▸ **TEXTO DE LA PÁGINA**
§

Una carroza blanca traslada al cementerio a Encarnita Luna, la niña muerta por un bombardeo franquista en Fuensalida |
Las víctimas inocentes
Un periódico de la mañana recogió días
pasados esta noticia que tiene un hondo patetismo y un valor espartano de
heroicidad: «El jefe de Correos de Fuensalida (Toledo) envió ayer a la
Dirección General de Correos el siguiente despacho, demostrativo de la valerosa
abnegación con que los funcionarios de este republicanísimo Cuerpo, como sus
hermanos de Telégrafos, luchan por la República, contra la criminal rebelión:
«Aviación fascista esta tarde arrojó una bomba sobre el edifico de Correos,
sepultando a mi hija y destrozando el edificio. Ante crimen tan horrendo, sólo
pido que compañeros de ésa libre servicio acompañen el cadáver, que en estos
momentos se traslada a la Dirección General y se embalsama. ¡Viva la
República!»
El telegrama venía sin firma. El
funcionario de Fuensalida la había omitido deliberadamente, porque todos los
miembros de Comunicaciones rehuyen la publicidad de sus heroísmos
individuales para hacerlos recaer sobre la colectividad.
El cuerpecito destrozado por la
metralla fue conducido inmediatamente a Madrid. Y allí, en Fuensalida, en el
lugar mismo de la tragedia, siguió el padre, con el corazón retorcido por el
dolor, cumpliendo su deber de funcionario heroico.
Pero el ministro de Comunicaciones le
ordenó que regresara a Madrid para que pudiera acompañar al cadáver de su
hija hasta el momento de darle sepultura.
*
En un salón del palacio incautado por el
Sindicato de Carteros está expuesto el cadáver de la niña muerta por la
metralla fascista. Junto al ataúd, pequeño y blanco, el dolor paterno cuaja en
lágrimas silenciosas. Aun está viva en sus ojos la horrible visión de
pesadilla, la casa en escombros humeantes, y entre ellos, los cuerpecitos de
sus tres hijos pequeños.

§

▸ **DATOS PROPORCIONADOS**
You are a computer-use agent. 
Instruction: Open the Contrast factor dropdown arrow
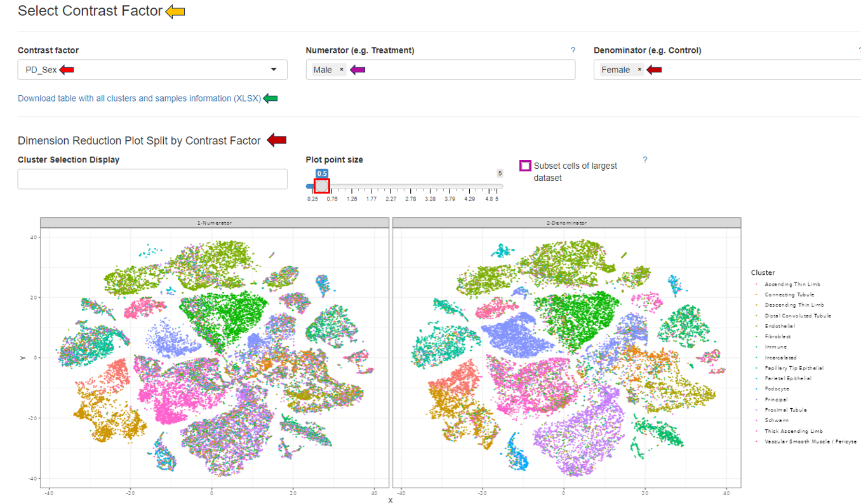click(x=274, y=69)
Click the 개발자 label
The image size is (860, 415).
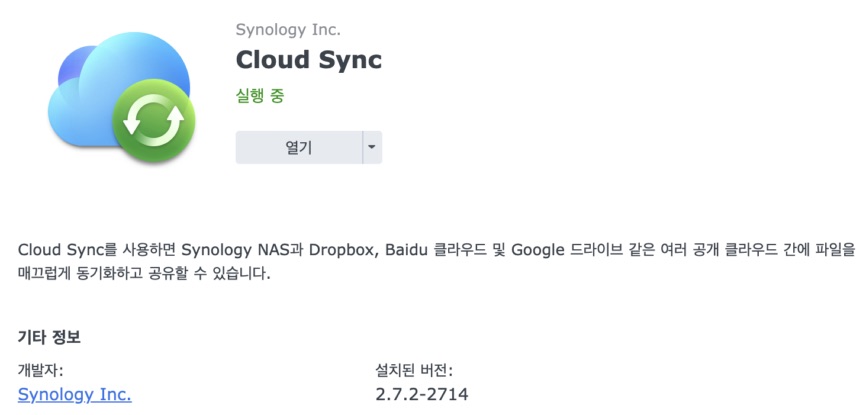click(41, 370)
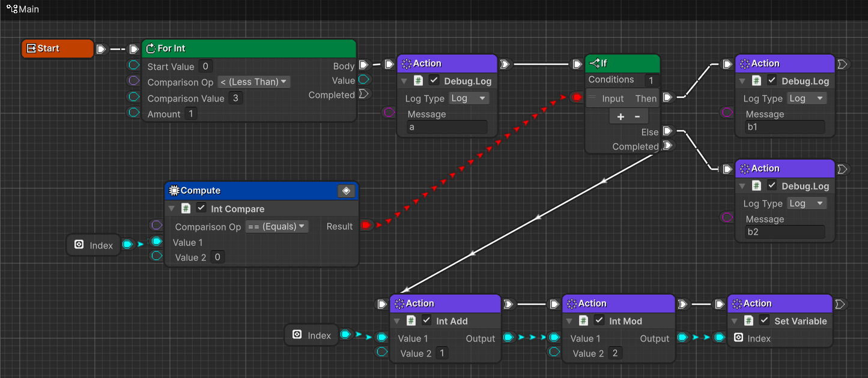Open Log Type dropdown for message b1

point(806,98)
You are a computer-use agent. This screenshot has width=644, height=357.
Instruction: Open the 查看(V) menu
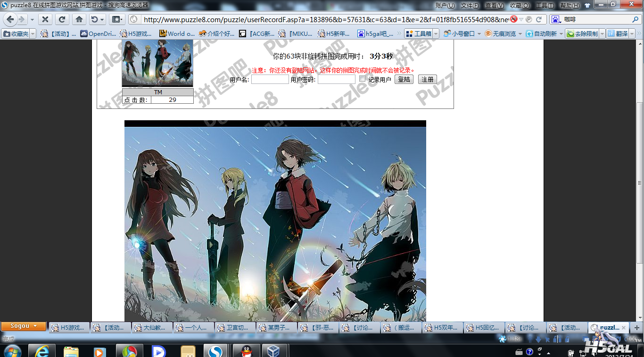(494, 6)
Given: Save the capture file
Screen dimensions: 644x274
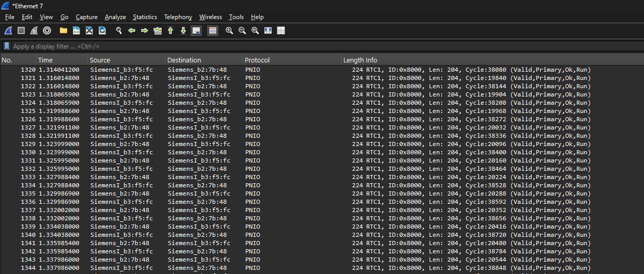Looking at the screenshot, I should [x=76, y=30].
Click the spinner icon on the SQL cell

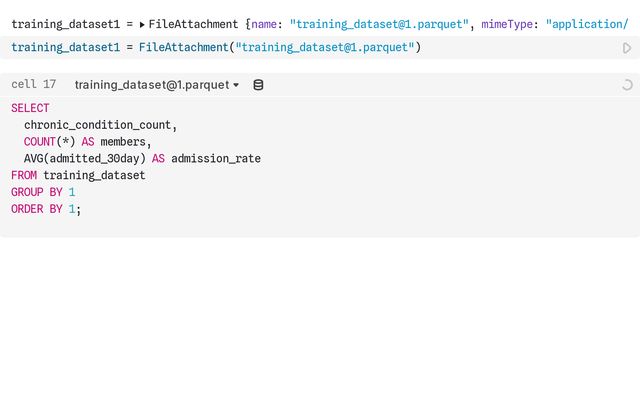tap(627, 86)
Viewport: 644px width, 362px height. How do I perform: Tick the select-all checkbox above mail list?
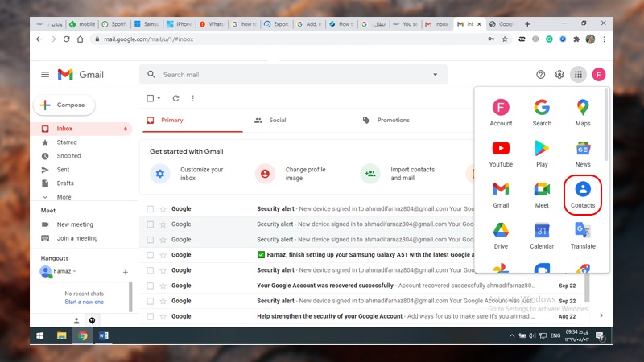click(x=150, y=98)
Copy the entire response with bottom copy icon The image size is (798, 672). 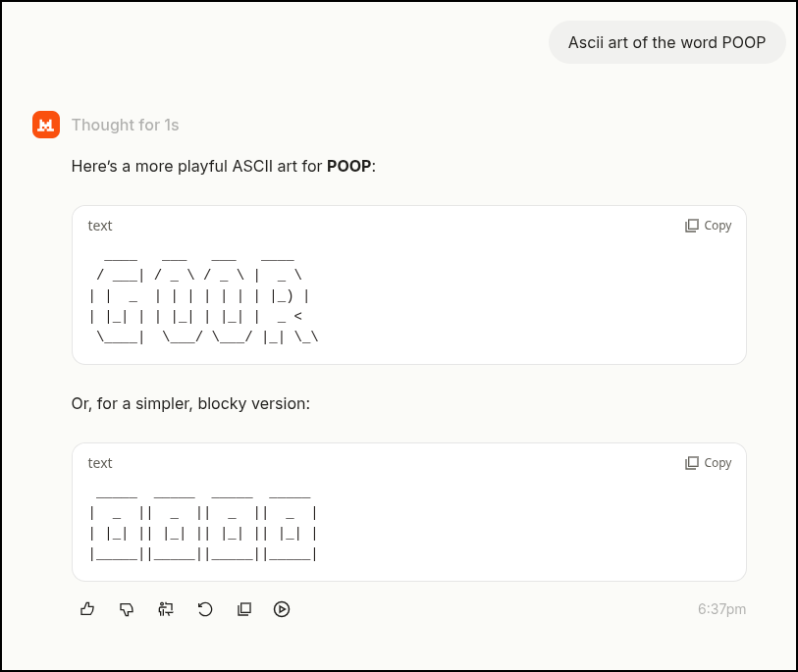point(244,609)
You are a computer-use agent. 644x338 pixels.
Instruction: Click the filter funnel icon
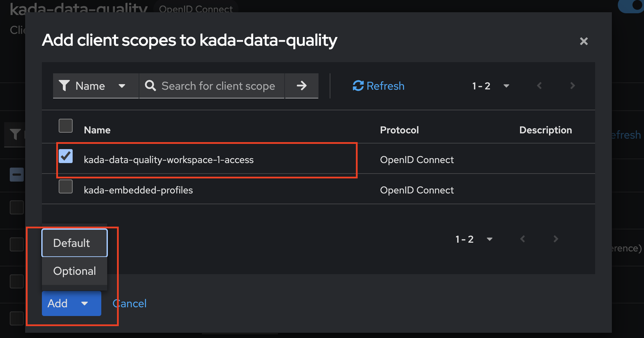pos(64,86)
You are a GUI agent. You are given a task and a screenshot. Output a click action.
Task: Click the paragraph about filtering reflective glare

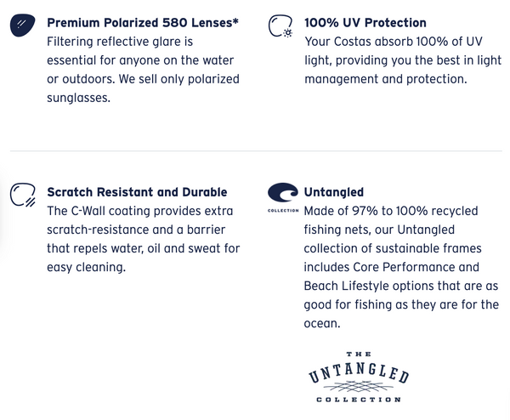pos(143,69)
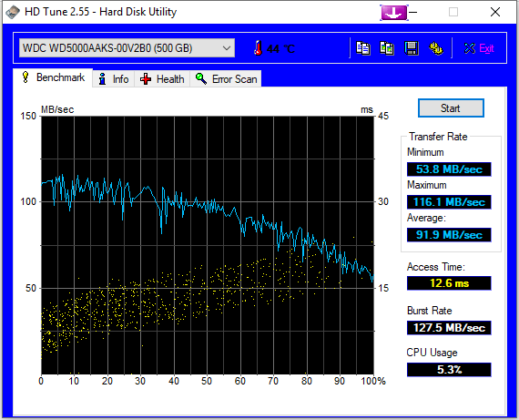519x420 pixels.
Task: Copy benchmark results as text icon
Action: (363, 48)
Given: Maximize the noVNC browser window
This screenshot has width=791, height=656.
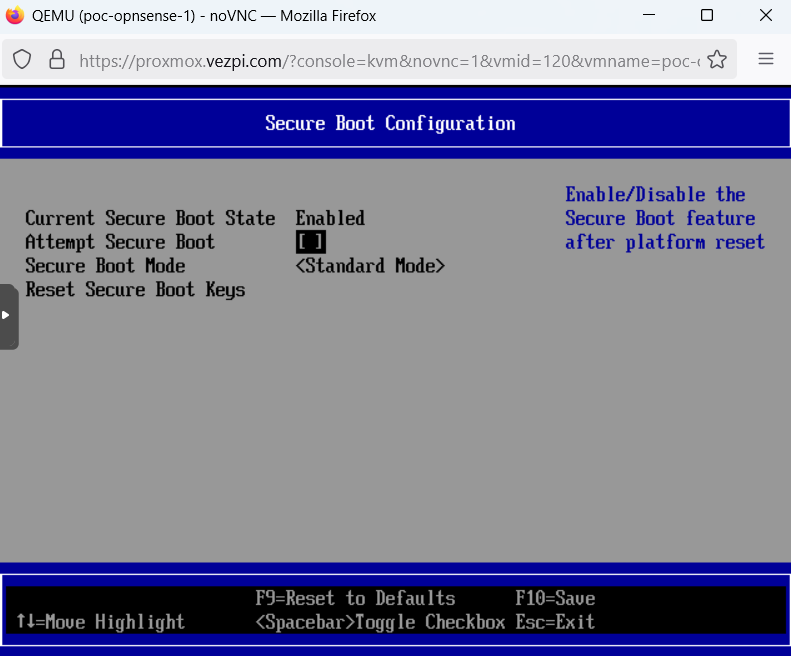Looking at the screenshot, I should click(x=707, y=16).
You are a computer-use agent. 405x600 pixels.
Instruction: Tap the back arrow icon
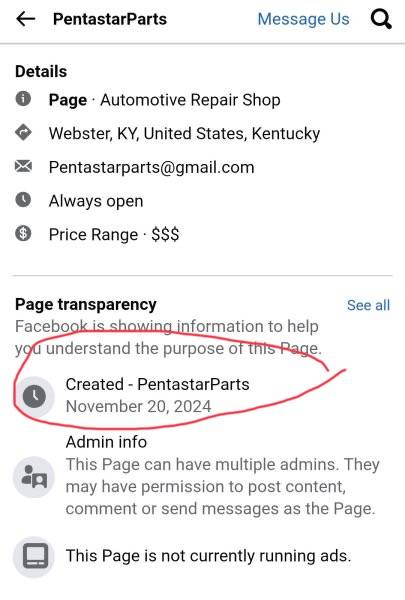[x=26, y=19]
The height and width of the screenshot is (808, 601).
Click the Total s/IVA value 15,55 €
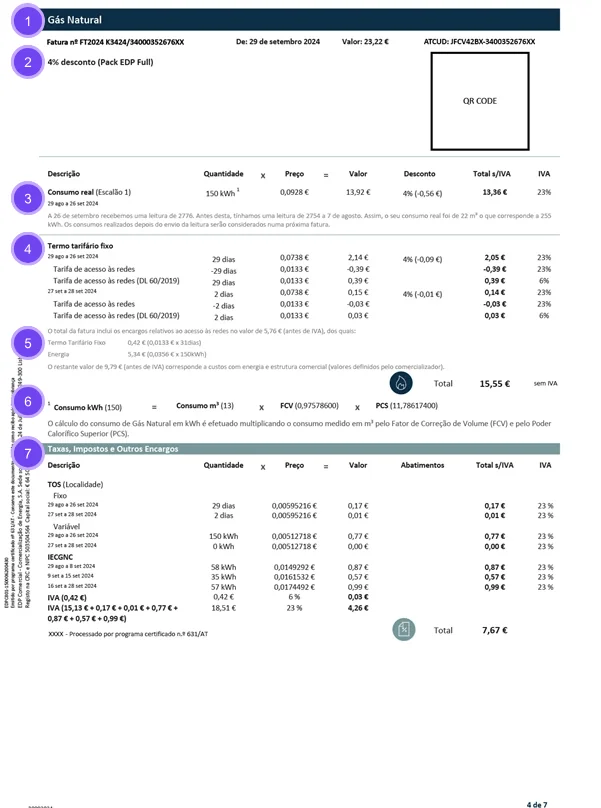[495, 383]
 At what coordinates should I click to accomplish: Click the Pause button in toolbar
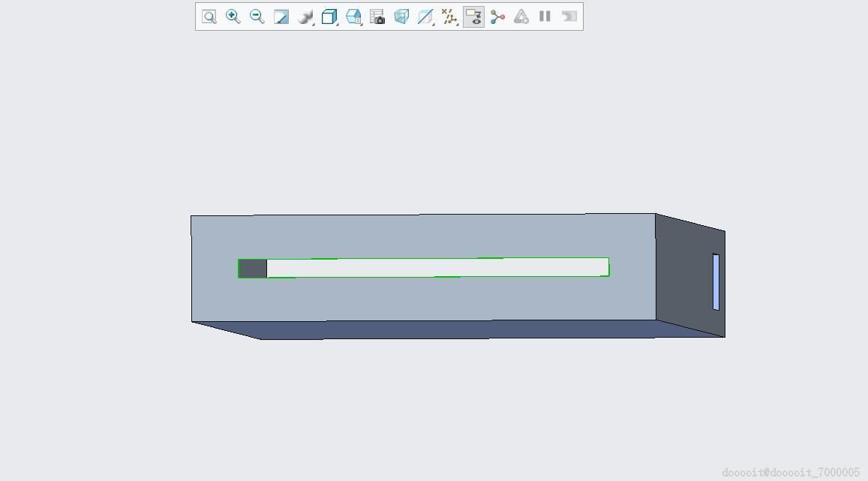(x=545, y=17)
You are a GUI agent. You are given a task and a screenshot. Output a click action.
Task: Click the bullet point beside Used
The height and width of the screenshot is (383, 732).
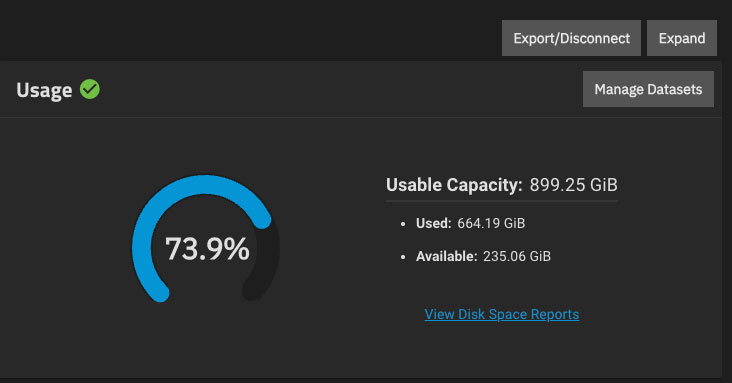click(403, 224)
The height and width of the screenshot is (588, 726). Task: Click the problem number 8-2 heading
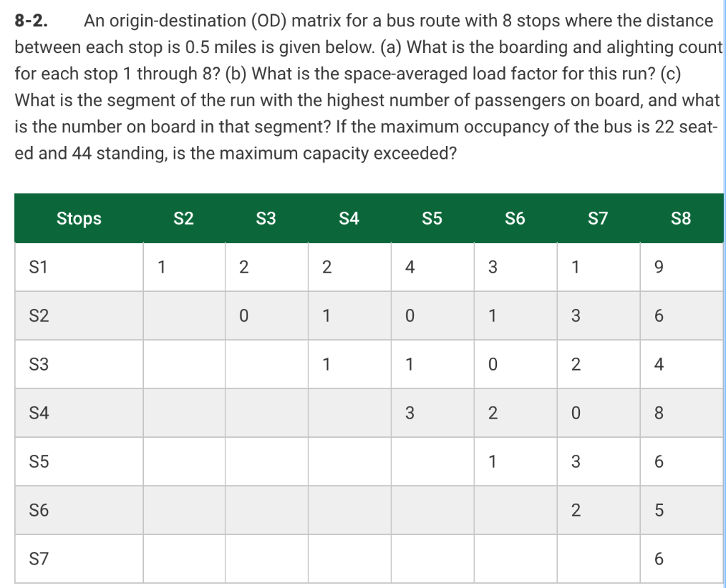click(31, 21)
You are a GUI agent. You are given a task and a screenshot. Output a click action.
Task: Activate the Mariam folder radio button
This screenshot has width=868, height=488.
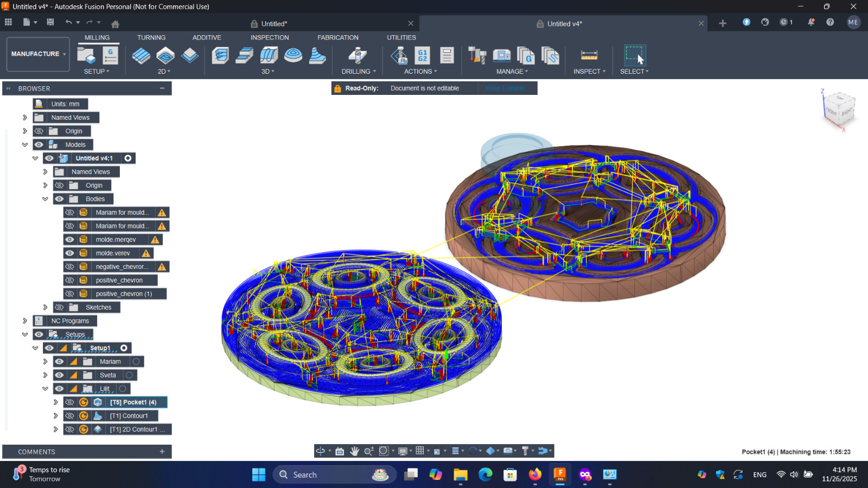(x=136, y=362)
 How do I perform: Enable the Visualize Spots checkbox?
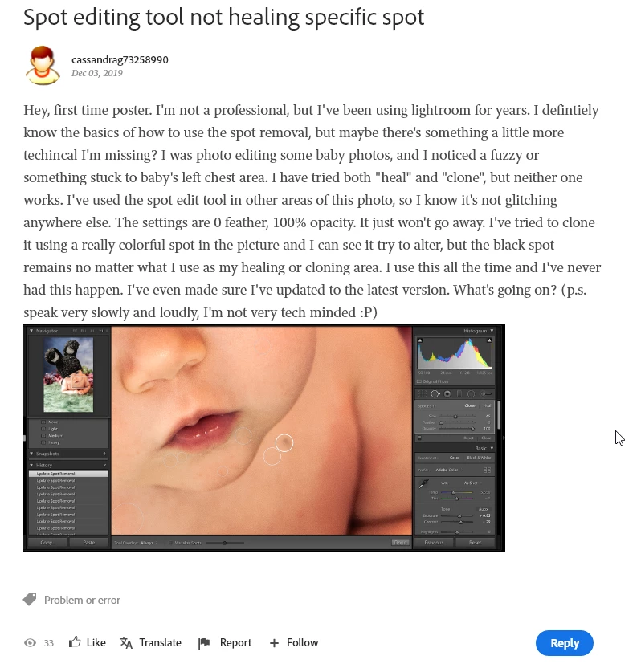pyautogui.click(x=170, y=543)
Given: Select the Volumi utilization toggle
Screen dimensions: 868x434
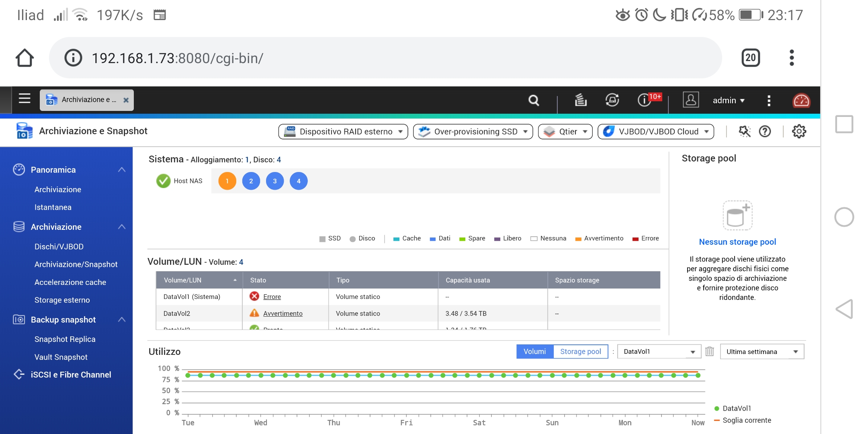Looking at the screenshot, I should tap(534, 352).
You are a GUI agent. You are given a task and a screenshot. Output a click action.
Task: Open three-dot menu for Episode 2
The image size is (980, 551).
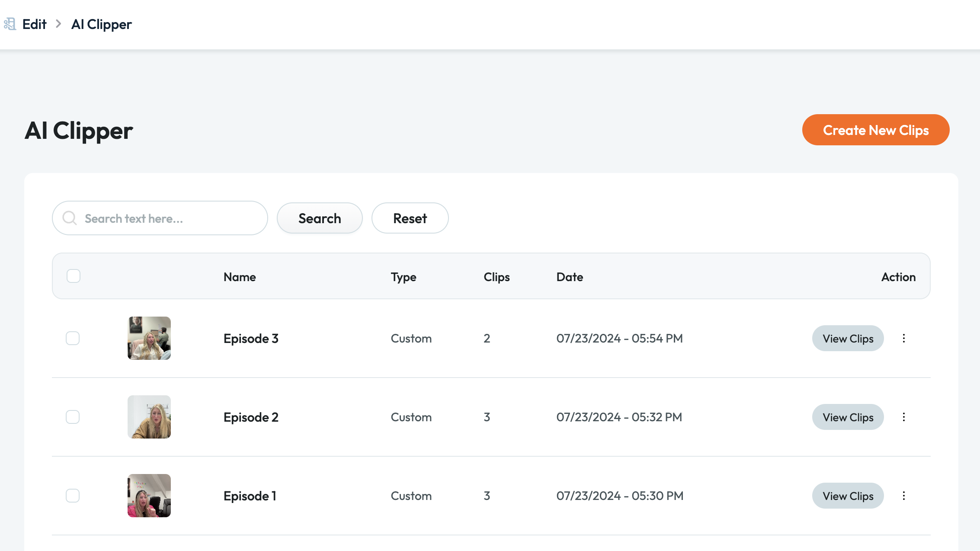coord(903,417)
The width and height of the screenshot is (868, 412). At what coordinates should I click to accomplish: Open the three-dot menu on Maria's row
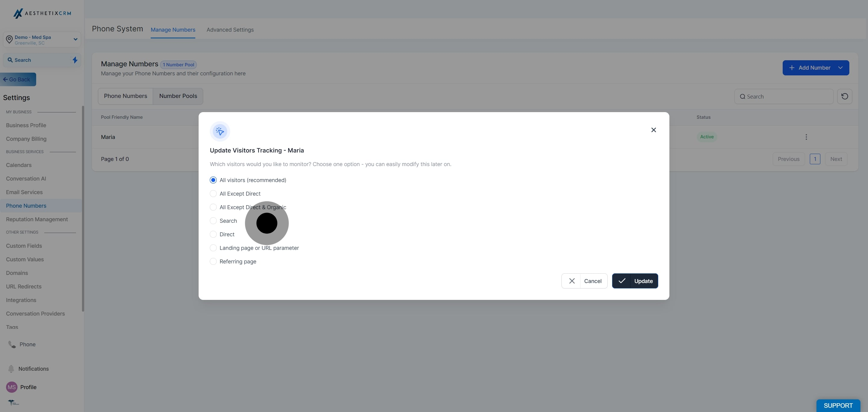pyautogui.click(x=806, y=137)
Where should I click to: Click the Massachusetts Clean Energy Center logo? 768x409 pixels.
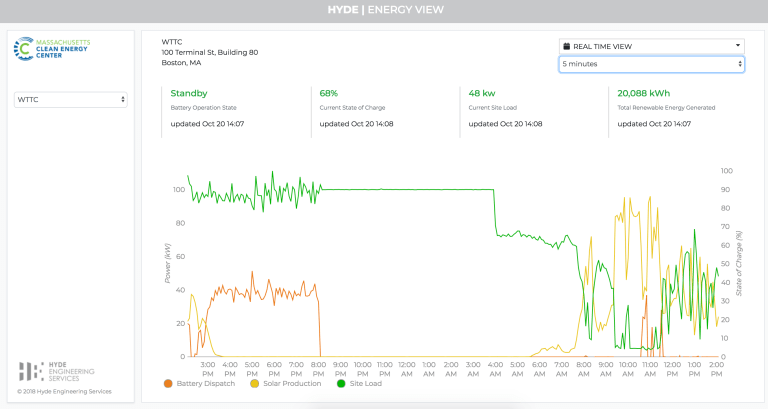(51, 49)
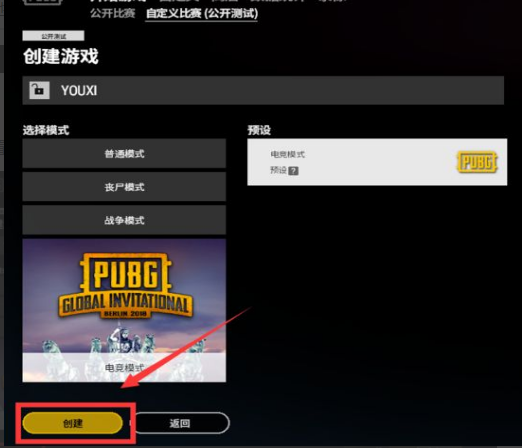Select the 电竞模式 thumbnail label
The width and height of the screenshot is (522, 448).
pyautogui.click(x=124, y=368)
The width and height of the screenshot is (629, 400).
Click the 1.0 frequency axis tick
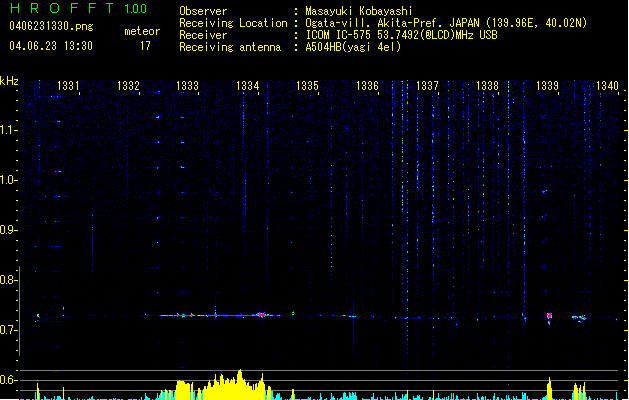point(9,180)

§

▸ **RETOS**
1 > Según el texto, ¿en qué lugar está expuesto el cadáver de la niña?
2 > Cita del texto el fragmento que comienza con las palabras «El telegrama venía» y termina con «sobre la colectividad.».
Las líneas no guardan relación con el texto.

▸ **RESPUESTAS**
1 > En un salón del palacio incautado por el Sindicato de Carteros.

2 >
El telegrama venía sin firma. El
funcionario de Fuensalida la había omitido deliberadamente, porque todos los
miembros de Comunicaciones rehuyen la publicidad de sus heroísmos
individuales para hacerlos recaer sobre la colectividad.